6 Ocak'ta Antalya'da bir otel odasında geçirdiği kalp krizi sonucu hayatını kaybeden türkücü Azer Bülbül'ü ölü halde bulan, yakın dostu ve müzik direktörü Mehmet Duran, '2. Sayfa'ya çarpıcı itiraflarda bulundu. Mehmet Duran "Azer o gece 'Abi kendimi hiç iyi hissetmiyorum' dedi. Çok yorgun olduğunu söyleyerek odasına gitti. Gece 02.00'ydi. Saat 03.00'te yanına o kız gelmiş. 04.30'da çıkıp gitmiş. İfadesinde 'Hap aldı, fenalaştı' demiş. Ey be vicdansız kız, eh be Allahsız! İnsan fenalaşan adam için bir yardım talep etmez mi? Haydi yaptığından utanıp gittin. Bari 112'yi arayıp yardım iste! Bu çocuk onun ihmali yüzünden öldü. Yoksa kurtulurdu. Cinayet gibi bir şey bu" diye isyan etti.

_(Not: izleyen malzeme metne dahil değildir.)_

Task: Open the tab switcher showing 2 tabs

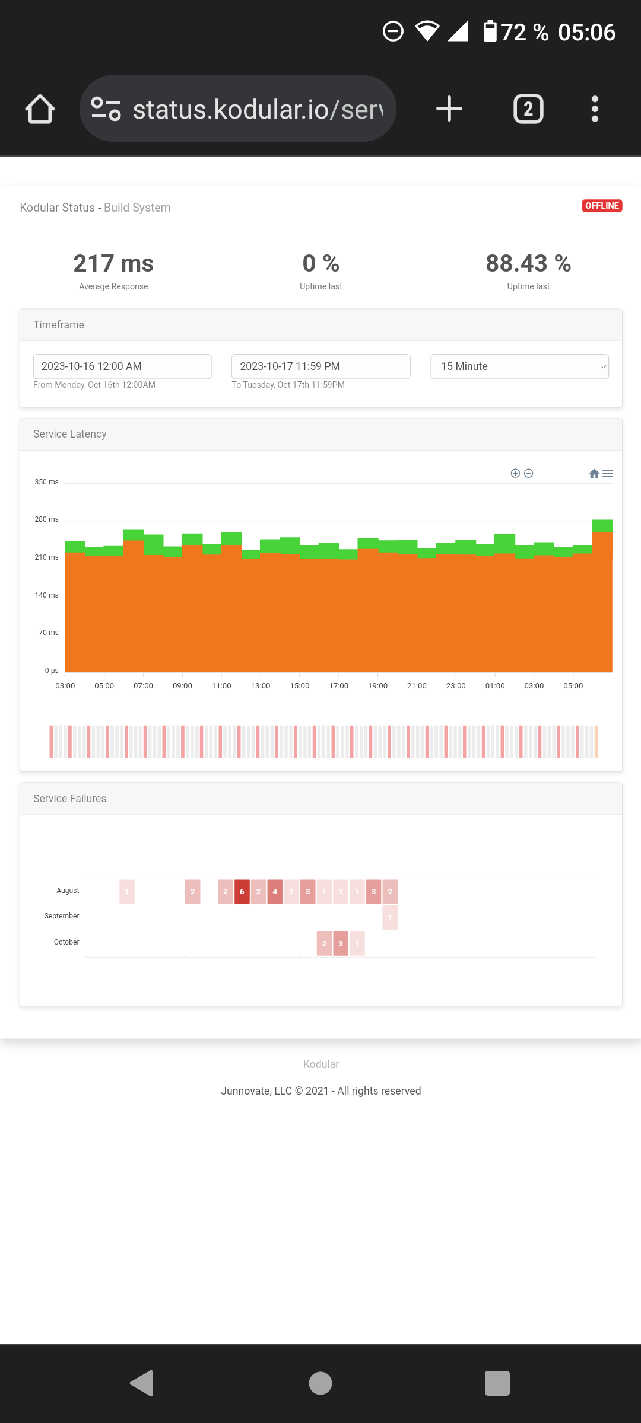Action: [528, 109]
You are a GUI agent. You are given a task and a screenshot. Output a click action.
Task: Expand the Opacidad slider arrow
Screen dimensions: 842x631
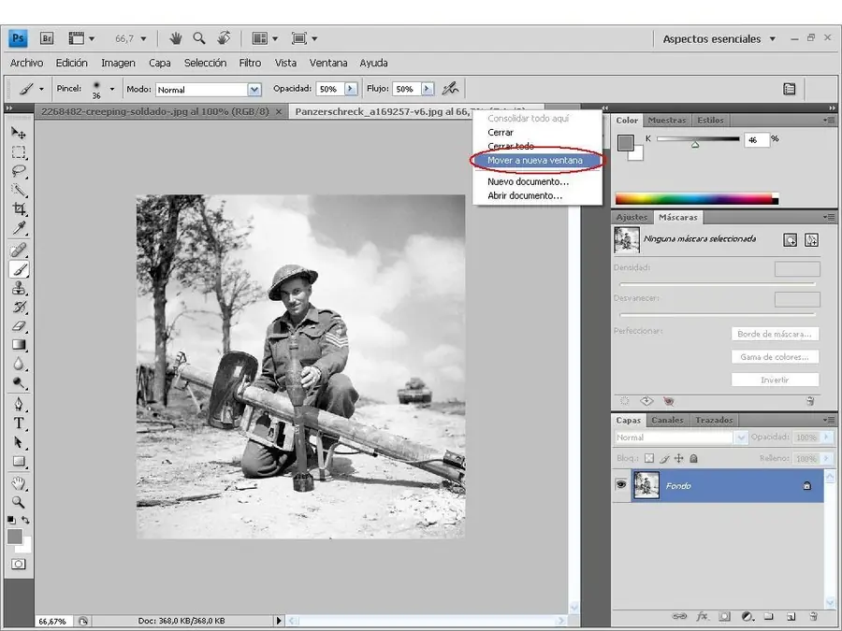coord(351,89)
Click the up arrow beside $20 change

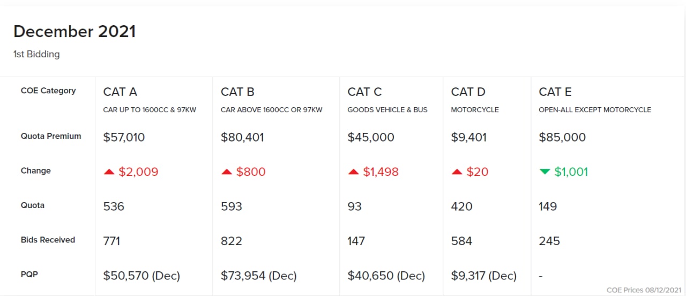tap(457, 172)
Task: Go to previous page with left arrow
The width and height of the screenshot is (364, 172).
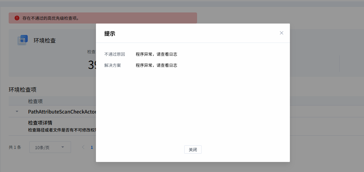Action: pos(83,147)
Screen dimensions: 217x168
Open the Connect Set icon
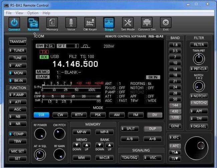click(147, 22)
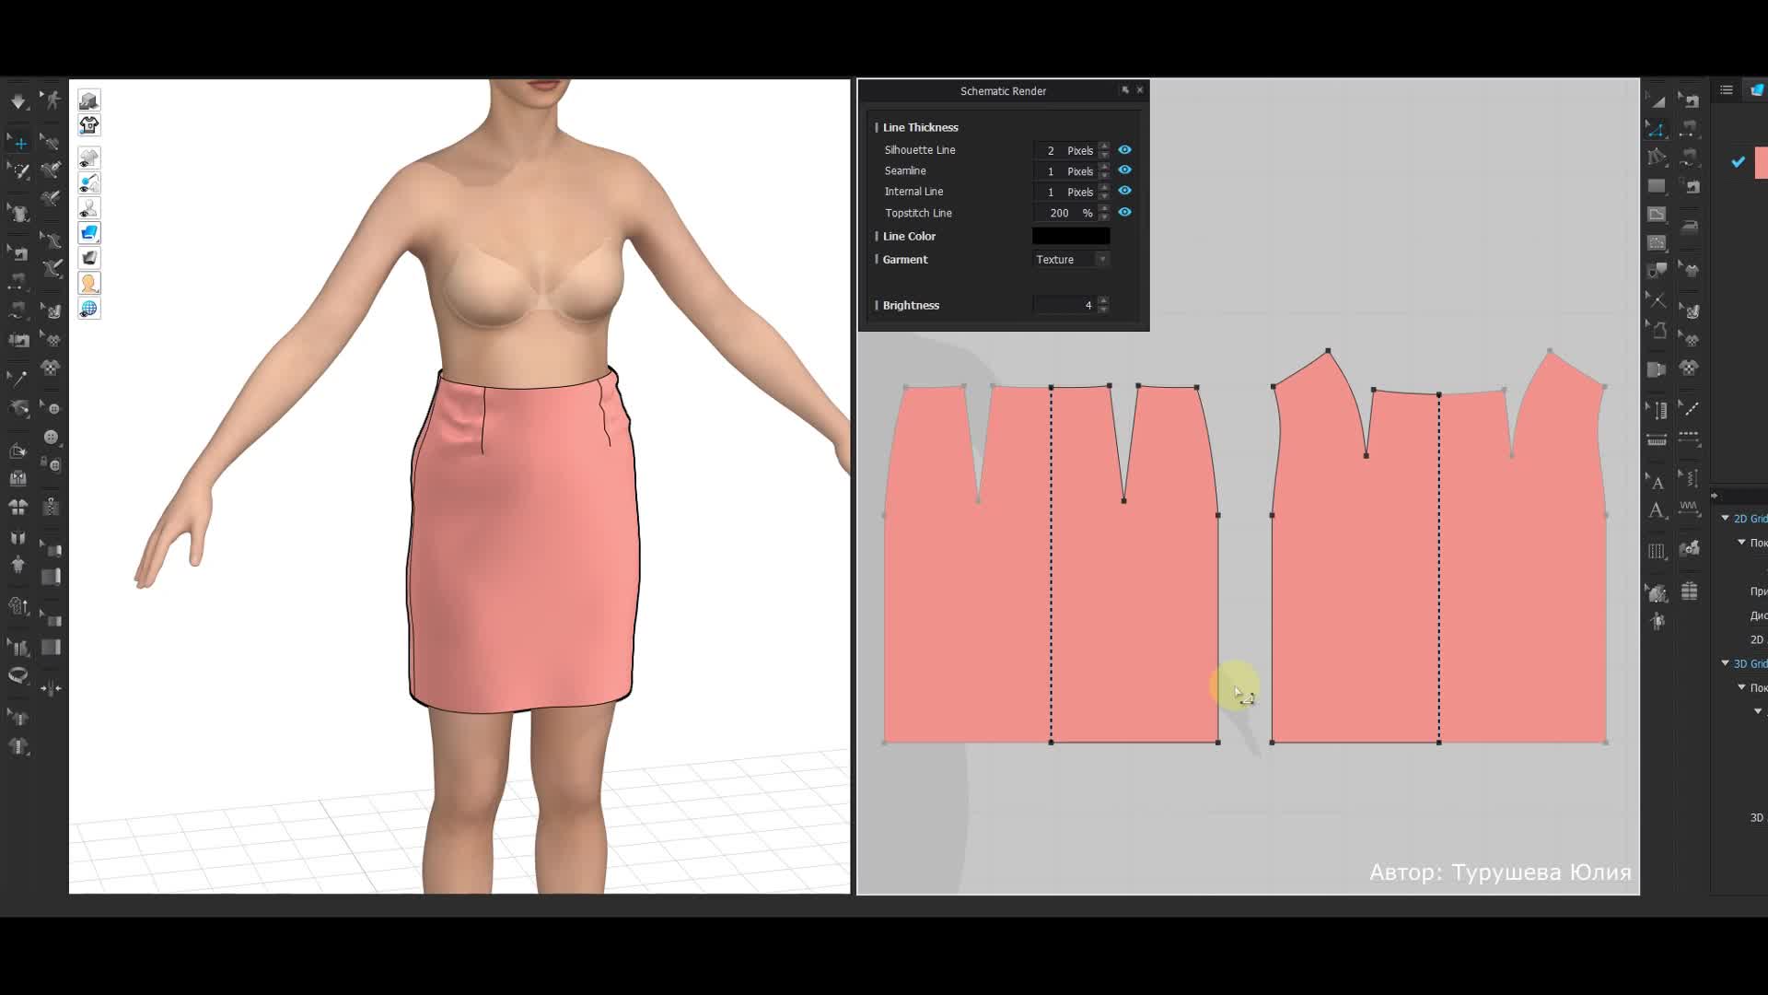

Mehmet Duran, Azer Bülbül'ün son 5-6 aydır değiştiğini, namaz kılıp oruç tuttuğunu ve 'Abi ben ağaçların yeşilinin bu kadar güzel olduğunu bilmezdim. Kendimi çok harcamışım. Yazık olmuş yıllarıma' dediğini söyledi. Mehmet Duran "Azer ölümünden 2 gün önce gördüğü bir rüyasından söz etti. Rüyasında kardeşi ona 'Abi albüm çıkardın, kurbanını kes' diyormuş. Kalkıp kurbanı kestik. Bana 'Şimdi rahatladım, artık çok huzurluyum' dedi. Son 1 haftadır göğsündeki ağrıdan söz ediyordu. Doktor randevusunu erteliyordu. Ameliyat olması şarttı. Eğer ölmeseydi yarın Alman Hastanesi'ne gidecektik. Kontrolden geçecekti. Büyük ihtimalle doktoru ameliyat günü verecekti. Ama o ameliyat olmaktan korkuyordu." dedi.